Activity :: Keeping every word intact, reproduce all of the records.

Data for this task ::
***
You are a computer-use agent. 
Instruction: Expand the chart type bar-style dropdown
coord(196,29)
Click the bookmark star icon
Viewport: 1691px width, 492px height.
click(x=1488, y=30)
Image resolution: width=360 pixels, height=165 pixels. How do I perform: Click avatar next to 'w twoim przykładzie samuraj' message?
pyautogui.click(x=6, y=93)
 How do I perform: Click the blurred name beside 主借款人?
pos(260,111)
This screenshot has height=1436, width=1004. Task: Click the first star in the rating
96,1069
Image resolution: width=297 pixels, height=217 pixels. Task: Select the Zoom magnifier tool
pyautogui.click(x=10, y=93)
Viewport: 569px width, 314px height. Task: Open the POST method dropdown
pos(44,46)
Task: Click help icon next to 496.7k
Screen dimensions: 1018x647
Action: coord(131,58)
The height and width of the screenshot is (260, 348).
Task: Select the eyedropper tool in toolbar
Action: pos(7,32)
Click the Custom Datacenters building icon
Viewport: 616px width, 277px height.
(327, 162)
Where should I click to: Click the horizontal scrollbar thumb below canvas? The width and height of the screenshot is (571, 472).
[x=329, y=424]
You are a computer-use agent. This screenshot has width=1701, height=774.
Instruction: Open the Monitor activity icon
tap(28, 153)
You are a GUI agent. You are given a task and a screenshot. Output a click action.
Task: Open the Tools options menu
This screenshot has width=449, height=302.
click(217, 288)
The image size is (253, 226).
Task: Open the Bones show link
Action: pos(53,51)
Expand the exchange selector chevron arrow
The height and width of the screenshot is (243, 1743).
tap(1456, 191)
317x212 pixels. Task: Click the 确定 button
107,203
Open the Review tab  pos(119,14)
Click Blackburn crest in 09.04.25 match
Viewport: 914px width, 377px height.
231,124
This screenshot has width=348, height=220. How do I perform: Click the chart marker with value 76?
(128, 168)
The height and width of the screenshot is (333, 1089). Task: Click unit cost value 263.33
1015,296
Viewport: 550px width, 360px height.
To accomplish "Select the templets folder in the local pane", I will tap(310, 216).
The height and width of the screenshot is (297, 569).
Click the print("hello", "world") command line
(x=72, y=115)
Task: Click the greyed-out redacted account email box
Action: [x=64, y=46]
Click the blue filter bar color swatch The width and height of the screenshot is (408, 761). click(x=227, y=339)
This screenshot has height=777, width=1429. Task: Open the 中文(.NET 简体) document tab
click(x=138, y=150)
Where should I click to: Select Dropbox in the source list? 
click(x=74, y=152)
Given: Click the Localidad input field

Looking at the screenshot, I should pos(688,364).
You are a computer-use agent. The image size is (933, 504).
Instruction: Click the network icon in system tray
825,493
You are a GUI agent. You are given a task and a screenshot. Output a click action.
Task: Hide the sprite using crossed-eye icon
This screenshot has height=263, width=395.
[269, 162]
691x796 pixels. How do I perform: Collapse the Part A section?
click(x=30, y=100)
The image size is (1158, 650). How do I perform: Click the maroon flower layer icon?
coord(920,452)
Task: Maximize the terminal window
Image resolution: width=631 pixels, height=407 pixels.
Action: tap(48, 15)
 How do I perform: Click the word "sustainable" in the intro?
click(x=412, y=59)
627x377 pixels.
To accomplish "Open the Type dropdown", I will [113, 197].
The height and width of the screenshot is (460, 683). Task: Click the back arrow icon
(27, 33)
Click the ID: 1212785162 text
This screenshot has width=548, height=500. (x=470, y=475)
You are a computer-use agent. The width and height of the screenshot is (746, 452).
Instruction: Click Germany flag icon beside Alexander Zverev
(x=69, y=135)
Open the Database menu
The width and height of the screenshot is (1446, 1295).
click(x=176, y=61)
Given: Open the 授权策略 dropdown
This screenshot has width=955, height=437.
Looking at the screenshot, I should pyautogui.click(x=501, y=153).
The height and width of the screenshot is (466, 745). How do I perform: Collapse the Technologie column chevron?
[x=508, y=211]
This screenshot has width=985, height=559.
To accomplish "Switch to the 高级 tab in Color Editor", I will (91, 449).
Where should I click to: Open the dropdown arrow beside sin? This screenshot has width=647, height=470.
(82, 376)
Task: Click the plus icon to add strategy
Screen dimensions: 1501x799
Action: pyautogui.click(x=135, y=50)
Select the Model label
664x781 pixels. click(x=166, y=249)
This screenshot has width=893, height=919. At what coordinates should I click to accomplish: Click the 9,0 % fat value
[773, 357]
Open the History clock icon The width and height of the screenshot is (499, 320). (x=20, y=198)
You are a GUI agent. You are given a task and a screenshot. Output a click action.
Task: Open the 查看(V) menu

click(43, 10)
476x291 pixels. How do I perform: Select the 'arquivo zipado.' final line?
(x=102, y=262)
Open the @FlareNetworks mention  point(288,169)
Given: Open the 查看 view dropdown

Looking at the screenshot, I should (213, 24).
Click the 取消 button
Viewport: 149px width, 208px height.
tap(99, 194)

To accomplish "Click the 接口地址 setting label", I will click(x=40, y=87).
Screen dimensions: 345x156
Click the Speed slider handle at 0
***
Answer for this exercise ::
You are a computer-use agent. 
Instruction: Expand the chart type bar-style dropdown
coord(196,29)
Click the bookmark star icon
Viewport: 1691px width, 492px height.
click(x=1488, y=30)
Image resolution: width=360 pixels, height=165 pixels. How do I perform: Click avatar next to 'w twoim przykładzie samuraj' message?
pyautogui.click(x=6, y=93)
 How do I perform: Click the blurred name beside 主借款人?
pos(260,111)
This screenshot has height=1436, width=1004. Task: Click the first star in the rating
96,1069
Image resolution: width=297 pixels, height=217 pixels. Task: Select the Zoom magnifier tool
pyautogui.click(x=10, y=93)
Viewport: 569px width, 314px height. Task: Open the POST method dropdown
pos(44,46)
Task: Click help icon next to 496.7k
Screen dimensions: 1018x647
Action: coord(131,58)
The height and width of the screenshot is (260, 348).
Task: Select the eyedropper tool in toolbar
Action: pos(7,32)
Click the Custom Datacenters building icon
Viewport: 616px width, 277px height.
(327, 162)
Where should I click to: Click the horizontal scrollbar thumb below canvas? The width and height of the screenshot is (571, 472).
[x=329, y=424]
You are a computer-use agent. This screenshot has width=1701, height=774.
Instruction: Open the Monitor activity icon
tap(28, 153)
You are a GUI agent. You are given a task and a screenshot. Output a click action.
Task: Open the Tools options menu
This screenshot has width=449, height=302.
click(217, 288)
The image size is (253, 226).
Task: Open the Bones show link
Action: pos(53,51)
Expand the exchange selector chevron arrow
The height and width of the screenshot is (243, 1743).
tap(1456, 191)
317x212 pixels. Task: Click the 确定 button
107,203
Open the Review tab  pos(119,14)
Click Blackburn crest in 09.04.25 match
Viewport: 914px width, 377px height.
231,124
This screenshot has width=348, height=220. How do I perform: Click the chart marker with value 76?
(128, 168)
The height and width of the screenshot is (333, 1089). Task: Click unit cost value 263.33
1015,296
Viewport: 550px width, 360px height.
To accomplish "Select the templets folder in the local pane", I will tap(310, 216).
The height and width of the screenshot is (297, 569).
Click the print("hello", "world") command line
(x=72, y=115)
Task: Click the greyed-out redacted account email box
Action: [x=64, y=46]
Click the blue filter bar color swatch The width and height of the screenshot is (408, 761). click(x=227, y=339)
This screenshot has height=777, width=1429. Task: Open the 中文(.NET 简体) document tab
click(x=138, y=150)
Where should I click to: Select Dropbox in the source list? 
click(x=74, y=152)
Given: Click the Localidad input field

Looking at the screenshot, I should pos(688,364).
You are a computer-use agent. The image size is (933, 504).
Instruction: Click the network icon in system tray
825,493
You are a GUI agent. You are given a task and a screenshot. Output a click action.
Task: Hide the sprite using crossed-eye icon
This screenshot has height=263, width=395.
[269, 162]
691x796 pixels. How do I perform: Collapse the Part A section?
click(x=30, y=100)
The image size is (1158, 650). How do I perform: Click the maroon flower layer icon?
coord(920,452)
Task: Maximize the terminal window
Image resolution: width=631 pixels, height=407 pixels.
Action: tap(48, 15)
 How do I perform: Click the word "sustainable" in the intro?
click(x=412, y=59)
627x377 pixels.
To accomplish "Open the Type dropdown", I will [113, 197].
The height and width of the screenshot is (460, 683). Task: Click the back arrow icon
(27, 33)
Click the ID: 1212785162 text
This screenshot has width=548, height=500. (x=470, y=475)
You are a computer-use agent. The width and height of the screenshot is (746, 452).
Instruction: Click Germany flag icon beside Alexander Zverev
(x=69, y=135)
Open the Database menu
The width and height of the screenshot is (1446, 1295).
click(x=176, y=61)
Given: Open the 授权策略 dropdown
This screenshot has width=955, height=437.
Looking at the screenshot, I should pyautogui.click(x=501, y=153).
The height and width of the screenshot is (466, 745). How do I perform: Collapse the Technologie column chevron?
[x=508, y=211]
This screenshot has width=985, height=559.
To accomplish "Switch to the 高级 tab in Color Editor", I will (91, 449).
Where should I click to: Open the dropdown arrow beside sin? This screenshot has width=647, height=470.
(82, 376)
Task: Click the plus icon to add strategy
Screen dimensions: 1501x799
Action: pyautogui.click(x=135, y=50)
Select the Model label
664x781 pixels. click(x=166, y=249)
This screenshot has width=893, height=919. At what coordinates should I click to accomplish: Click the 9,0 % fat value
[773, 357]
Open the History clock icon The width and height of the screenshot is (499, 320). (x=20, y=198)
You are a GUI agent. You are given a task and a screenshot. Output a click action.
Task: Open the 查看(V) menu

click(43, 10)
476x291 pixels. How do I perform: Select the 'arquivo zipado.' final line?
(x=102, y=262)
Open the @FlareNetworks mention  point(288,169)
Given: Open the 查看 view dropdown

Looking at the screenshot, I should (213, 24).
Click the 取消 button
Viewport: 149px width, 208px height.
tap(99, 194)

To accomplish "Click the 接口地址 setting label", I will click(x=40, y=87).
Screen dimensions: 345x156
Click the Speed slider handle at 0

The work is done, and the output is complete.